**AIM OF THE EXERCISE:**
Going through the data below, tally every line where the string "Task" occurs, then give only the tally.
***** DATASET CONTENT *****
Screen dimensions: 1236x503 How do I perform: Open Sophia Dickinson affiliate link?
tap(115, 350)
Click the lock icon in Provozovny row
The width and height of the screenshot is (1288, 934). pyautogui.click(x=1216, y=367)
*****
***** DATASET CONTENT *****
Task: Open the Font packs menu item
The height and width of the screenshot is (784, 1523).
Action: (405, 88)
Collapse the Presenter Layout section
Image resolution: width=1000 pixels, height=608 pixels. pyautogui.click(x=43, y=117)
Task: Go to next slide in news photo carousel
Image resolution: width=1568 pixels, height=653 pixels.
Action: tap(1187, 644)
*****
**OUTPUT:**
2